Extracted entries:
start

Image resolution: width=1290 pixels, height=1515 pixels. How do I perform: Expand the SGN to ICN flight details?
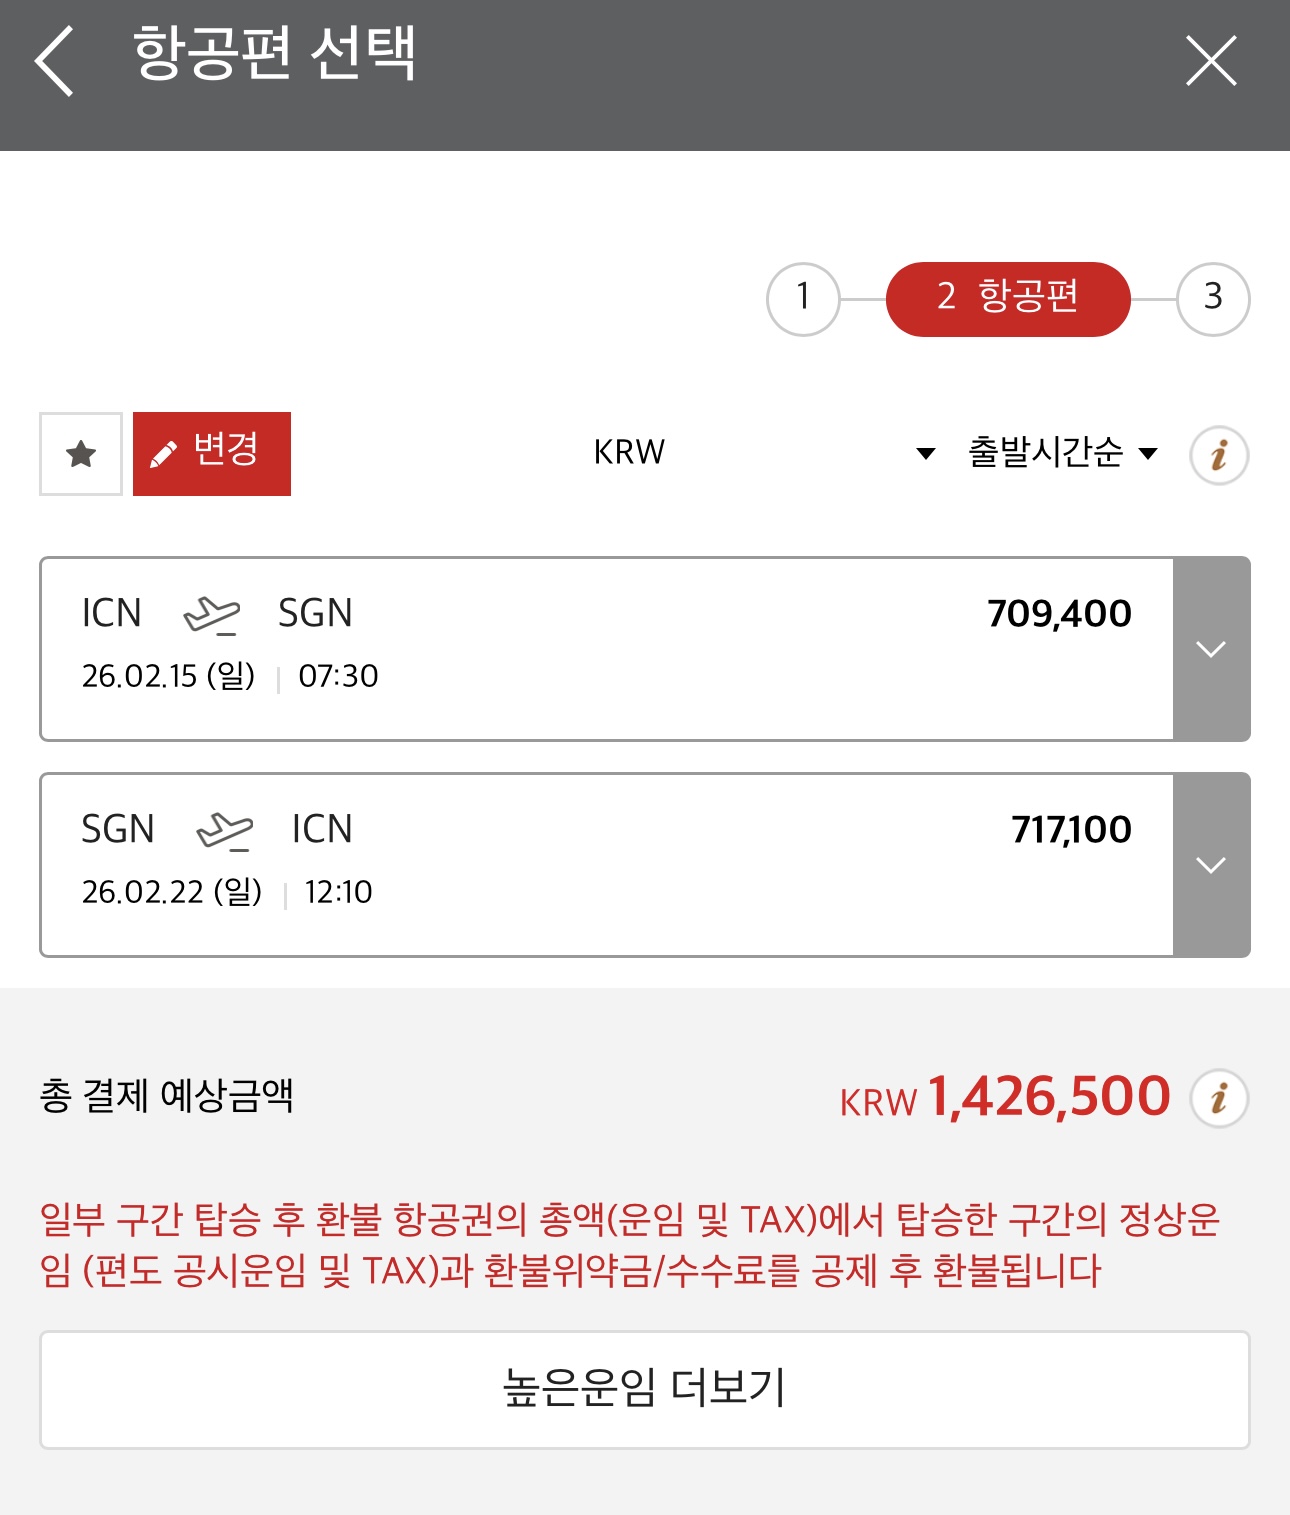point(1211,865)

end
start

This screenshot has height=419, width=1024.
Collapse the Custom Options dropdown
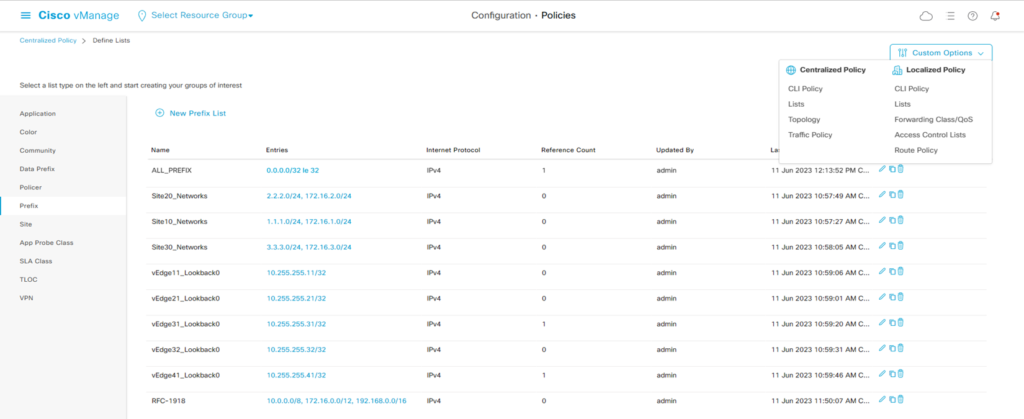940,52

end

Exercise:
Format the records starting at the line containing "Image resolution: width=1290" and ending at the line containing "point(1211,865)" as a two-column CSV with the columns instruction and location, one row per record. Put each field in quotes with line breaks replaced by spaces, and leave the pictures out.

Solution to this exercise:
instruction,location
"Image resolution: width=1290 pixels, height=1515 pixels. How do I perform: Expand the SGN to ICN flight details?","point(1211,865)"